Bronchoscopy and BAL Procedures
Twenty-two children with therapy-resistant, inadequately-controlled
asthma had clinically-indicated bronchoscopy with bronchoalveolar lavage
(BAL) and assessment of air space and blood inflammatory markers two
weeks following HHe-3 MRI. Samples were shared between the clinical and
research laboratories under protocols approved by the University of
Virginia Institutional Review Board (IRB # 17555, IRB # 19180, and IRB
# 10905). A detailed description of the clinical pathway and methods
for bronchoscopy and BAL has been published previously19.
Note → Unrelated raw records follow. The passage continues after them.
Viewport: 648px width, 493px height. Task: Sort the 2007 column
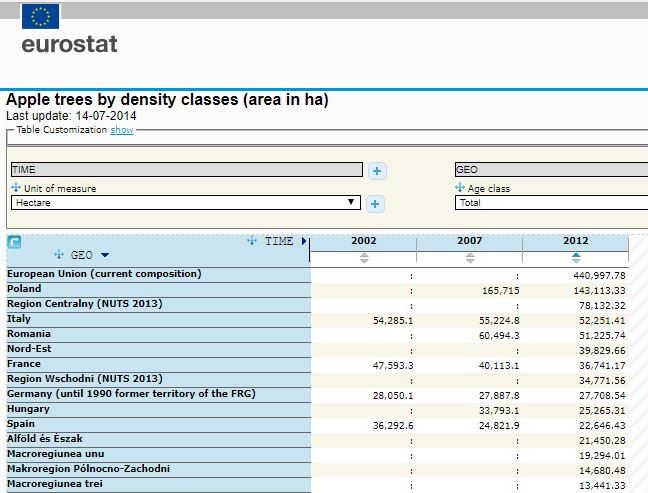(470, 258)
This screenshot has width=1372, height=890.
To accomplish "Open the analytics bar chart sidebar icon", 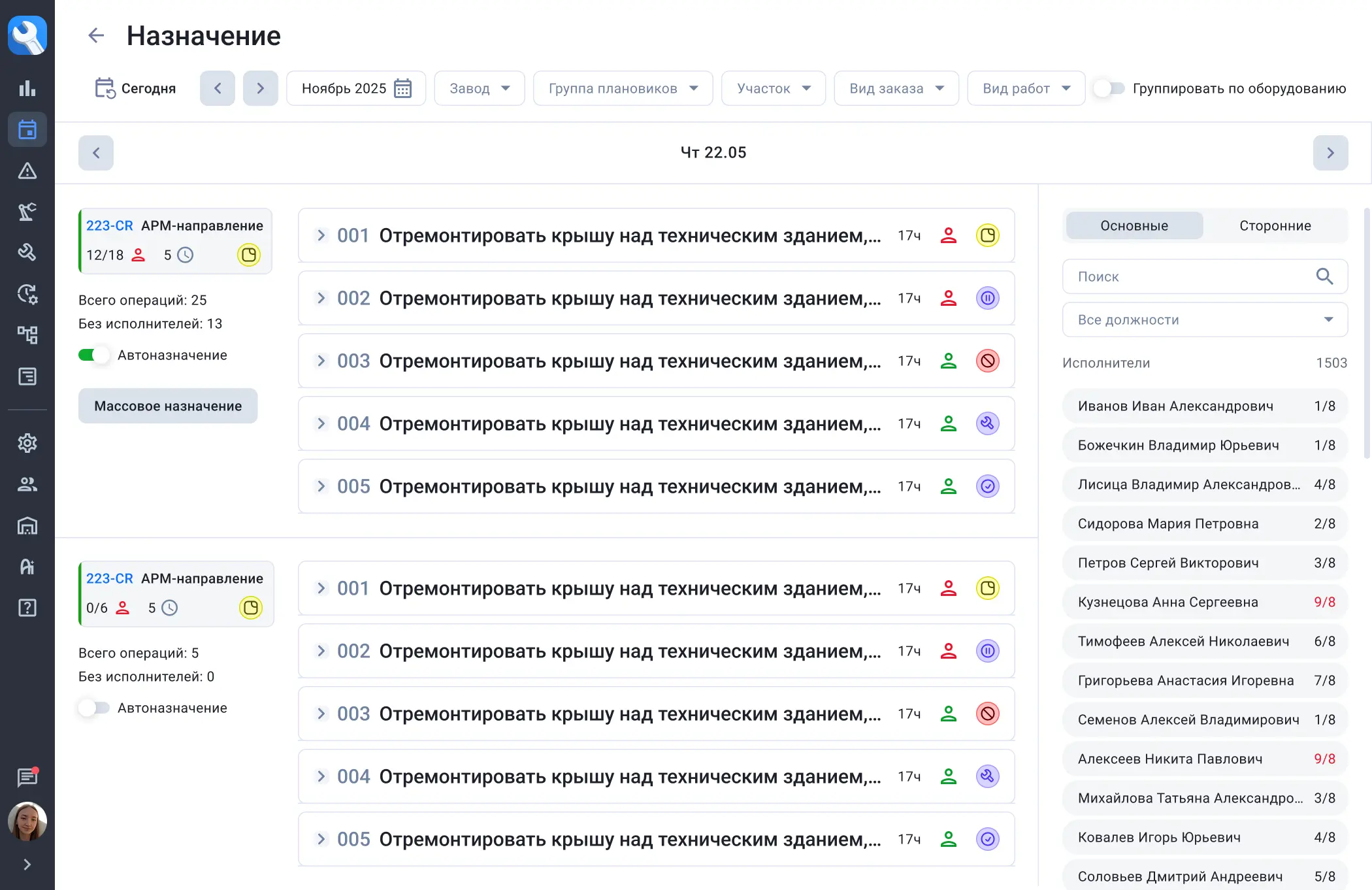I will [x=27, y=88].
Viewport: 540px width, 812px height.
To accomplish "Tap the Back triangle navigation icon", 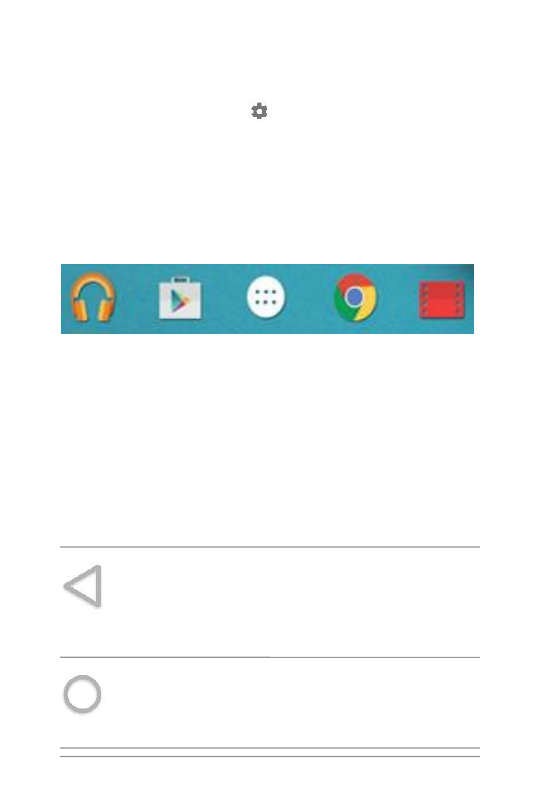I will pyautogui.click(x=83, y=586).
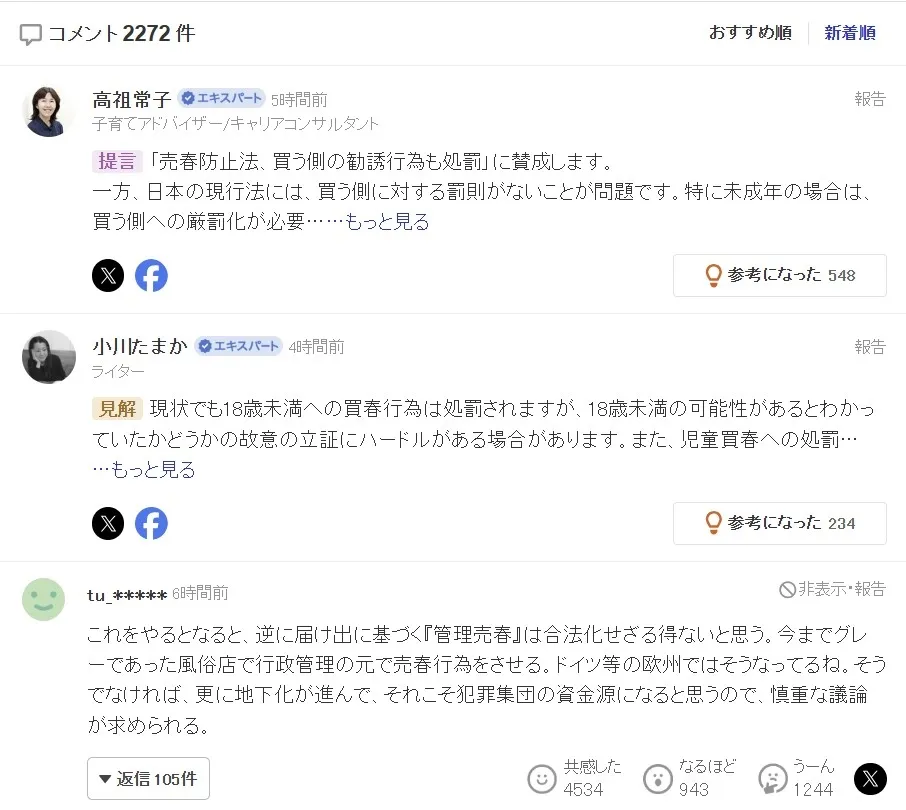Sort comments by おすすめ順
This screenshot has height=810, width=906.
click(750, 33)
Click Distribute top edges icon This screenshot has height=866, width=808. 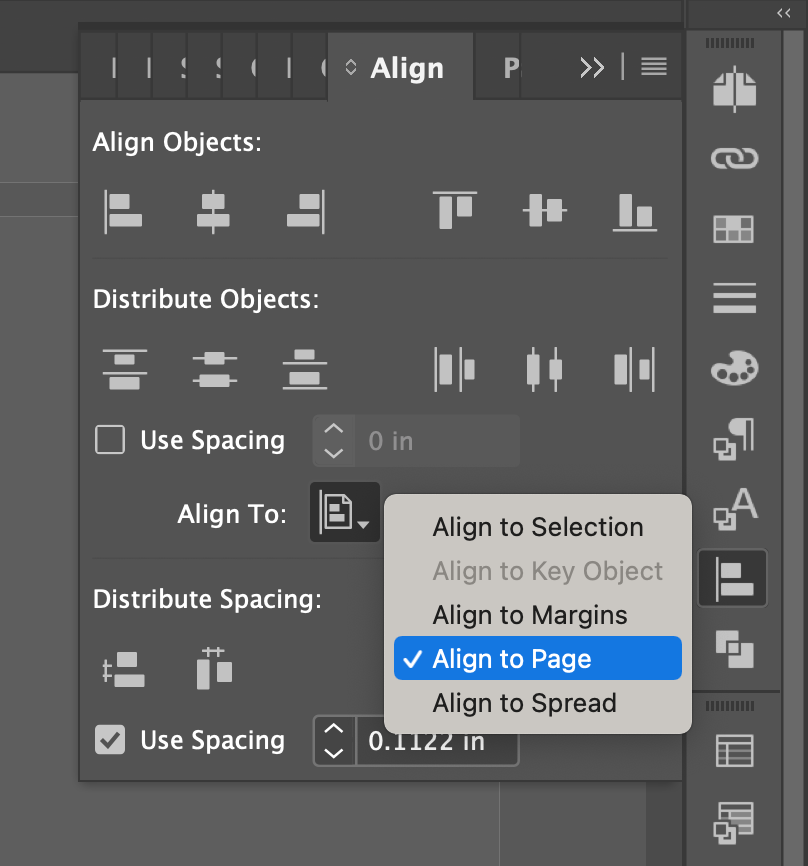coord(124,369)
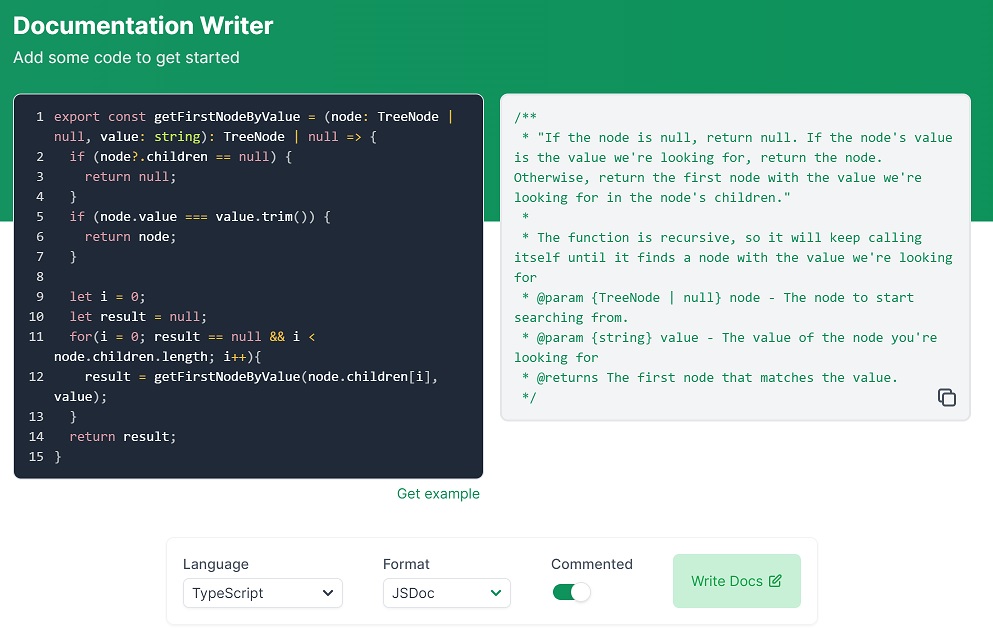
Task: Click the Language dropdown chevron arrow
Action: [328, 593]
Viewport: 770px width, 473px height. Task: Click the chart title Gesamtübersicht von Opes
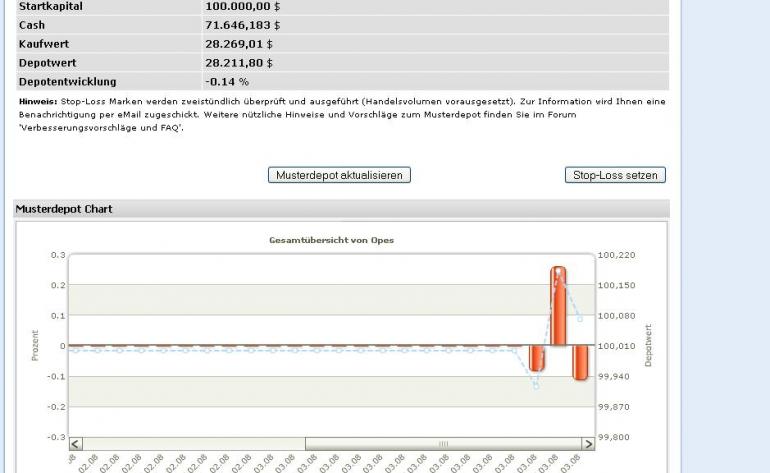[331, 240]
To compare granulocyte constituents in BAL from lung segments with and
without visible ventilation defects, 13 children underwent MR
image-guided BAL in bronchial segments to lobes with and without visible
ventilation defects. The images were reviewed by a pediatric radiologist
(TAA) in advance, lobes with and without ventilation defects were
identified for BAL in the main bronchial segments or sub-segments
accordingly. Fresh BAL was submitted to the cytopathology laboratory and
examined for total and differential cell count using manual procedures.
Paired BAL aliquots were labeled 1 and 2 for cytospin preparation of
smears for differential cell counts, done in triplicate, by a
cytopathologist blinded to the ventilation status of the segment from
which the sample was obtained. Safety of the bronchoscopy procedures has
been reported previously with no unexpected major adverse events19, 22.